The featured genres are soul/Motown, 80’s pop, hip-hop, country, and 90’s punk. The EP is certain to have a wide appeal thanks to this unique blend of styles that all bear Johnny’s unique seal and flair. 

Johnny Ray Gable is a rockabilly musician, songwriter, and audio engineer who plays many different instruments, including his specialty, the guitar. He comes from the small town of Escalon, California. This artist’s influences come from a wide variety of places, but he is definitely fond of the greats. His main influence is Del Shannon, so fans of this musician should check out Gable’s music and see if they can find something to enjoy in his work as well. In addition to this, he draws inspiration from many 50’s and 60’s musicians, such as Buddy Holly, Ritchie Valens, Ricky Nelson, and The Everly Brothers, among many others.

Shades of Gable is a more experimental approach for this musician, who doesn’t lose his classic style but tries different genres to make other types of sound, melodies, and harmonies. Each song tells a story in classic country style but uses the different genres as a way to support what the stories are about and build a fully immersive narrative.

This new EP is sure to be enjoyed by fans of different retro genres and those looking for more fresh releases from indie artists. Gable has been in the business for over 20 years, and it truly shows in the masterful ways he builds each song as a separate narrative, using each genre to help listeners get the most out of the experience. Unusual and interesting, with a retro vibe, this EP is certain to offer a lot to fans of independent musicians and experiments with music.
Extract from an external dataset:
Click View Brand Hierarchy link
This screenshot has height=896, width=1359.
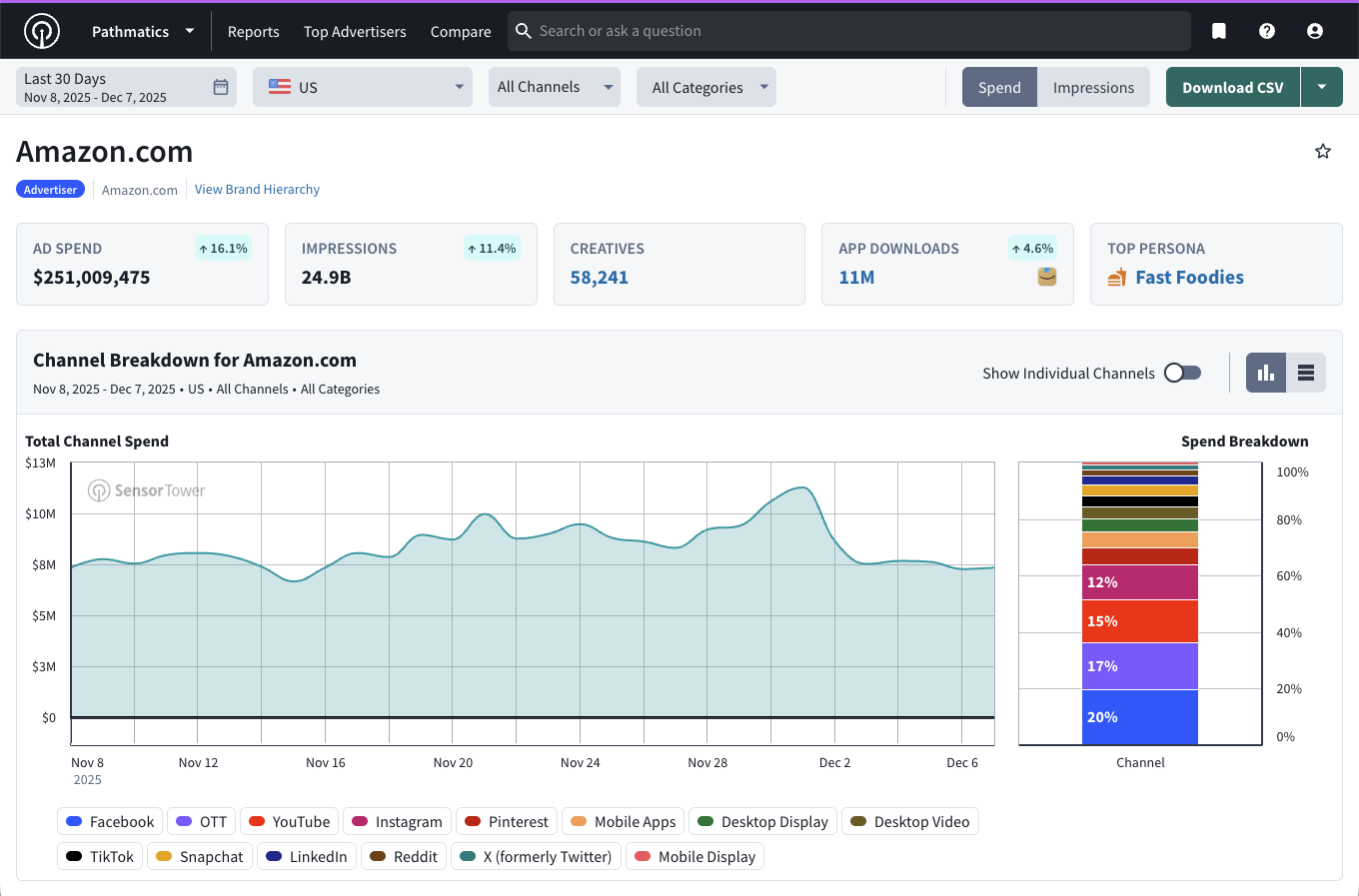pyautogui.click(x=257, y=190)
You can listen to the tracks on Apple Music, stay tuned for more releases.

We had the pleasure of interviewing Johnny Ray Gable. Here are the excerpts from the interview.

Hi Johnny, Great to have you with us today! So, please introduce yourself and tell us about what it is that you do.

Hi, I am a rock musician known for my skills as a singer-songwriter, audio engineer, and multi-instrumentalist. I excel at playing the guitar, keyboard, and clarinet and am a novice at playing the harmonica. It was around the age of 6 when I came to the understanding that music was more than just a pastime or a skill for me. Whether it was performing covers or writing original music, I felt an intense passion for the art of music. My father’s collection of tapes, which ranged from the 1950s to the 1960s, consisted of classic hits in both 8-Track and Cassette formats. At that moment, I made the decision to become a Rock and Roll musician.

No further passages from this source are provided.